The Viking Link

Its funny how thing happen, and the links one can make on the Intenet. I received an Mail from Bill Williams who has seen our site. He has an interest in Local Wirrel history and suggested that I look at this site. The article below is cribbed straight from the site, which promotes Stephen Hardings series of books and TV programs, but its a great taster for the real early history of the area. Are we linked into the Viking's and Ingimund's Saga, ,,,,,, might be.

Stephen Hardings TV program was almost default watching, its a great story about the invasion of the Norse and the lasting effects on the UK.

1100 years ago a group of Viking settlers from Norway arrived somewhere between West Kirby and Meols on the shores of north Wirral, having been driven out of Ireland. This initiated a mass migration of their fellow countrymen into the area and soon they had established a community with a clearly defined border, its own leader, its own language, a trading port, and at its centre a place of assembly or government - the Thing at Thingwall. This community was answerable to nobody else: the English, the Welsh, the Dublin Norse, the Isle of Man, Iceland, and not even Norway.
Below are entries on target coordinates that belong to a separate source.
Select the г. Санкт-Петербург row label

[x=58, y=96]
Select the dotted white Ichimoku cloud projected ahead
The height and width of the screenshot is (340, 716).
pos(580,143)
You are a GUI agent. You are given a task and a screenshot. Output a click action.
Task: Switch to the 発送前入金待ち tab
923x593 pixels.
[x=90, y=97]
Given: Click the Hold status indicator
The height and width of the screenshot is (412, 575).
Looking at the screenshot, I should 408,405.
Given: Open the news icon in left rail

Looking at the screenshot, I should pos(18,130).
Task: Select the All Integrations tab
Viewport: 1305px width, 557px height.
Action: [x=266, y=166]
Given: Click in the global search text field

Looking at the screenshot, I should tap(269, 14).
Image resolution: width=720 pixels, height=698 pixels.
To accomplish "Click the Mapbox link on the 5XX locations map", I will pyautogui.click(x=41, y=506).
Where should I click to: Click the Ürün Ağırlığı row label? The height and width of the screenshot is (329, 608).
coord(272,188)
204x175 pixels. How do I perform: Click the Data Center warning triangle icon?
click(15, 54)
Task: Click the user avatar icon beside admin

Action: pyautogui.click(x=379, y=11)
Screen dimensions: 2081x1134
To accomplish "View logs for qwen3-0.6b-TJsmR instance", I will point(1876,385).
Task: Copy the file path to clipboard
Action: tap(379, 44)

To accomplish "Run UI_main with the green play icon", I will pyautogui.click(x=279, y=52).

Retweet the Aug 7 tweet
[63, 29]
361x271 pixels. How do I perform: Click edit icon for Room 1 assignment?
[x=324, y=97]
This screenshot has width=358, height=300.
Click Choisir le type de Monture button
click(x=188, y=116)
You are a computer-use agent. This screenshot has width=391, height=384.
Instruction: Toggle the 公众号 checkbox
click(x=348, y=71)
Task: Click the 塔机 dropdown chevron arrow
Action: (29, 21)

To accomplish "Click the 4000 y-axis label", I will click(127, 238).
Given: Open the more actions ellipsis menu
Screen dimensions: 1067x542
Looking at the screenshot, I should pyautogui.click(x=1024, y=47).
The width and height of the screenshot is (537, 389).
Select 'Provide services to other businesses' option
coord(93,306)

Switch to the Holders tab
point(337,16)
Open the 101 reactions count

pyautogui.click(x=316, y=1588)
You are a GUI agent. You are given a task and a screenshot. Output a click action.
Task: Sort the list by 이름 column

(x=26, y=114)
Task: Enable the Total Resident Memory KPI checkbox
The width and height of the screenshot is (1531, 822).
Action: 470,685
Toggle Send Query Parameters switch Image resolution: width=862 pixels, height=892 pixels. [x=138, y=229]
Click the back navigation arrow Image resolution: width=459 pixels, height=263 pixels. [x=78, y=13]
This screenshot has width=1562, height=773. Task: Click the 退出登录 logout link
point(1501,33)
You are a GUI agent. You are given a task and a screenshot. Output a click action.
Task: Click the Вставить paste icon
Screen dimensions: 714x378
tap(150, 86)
The Wirral Norse settlement therefore satisfied all the criteria of an independent, self-governing Viking State - albeit a mini one!

The book, Ingimund's Saga written by Wirral-exile and scientist Steve Harding, is about these people, why they left Norway, where they settled, their religion, their pastimes - such as horse-racing at Irby and rock-climbing at Wallasey - and the legends that have been attributed to them - including the awesome Thór's Stone at "Thorsteinn's farmstead". Wirral was also probably witness to one of the greatest battles in the history of the British Isles - Brunanburh.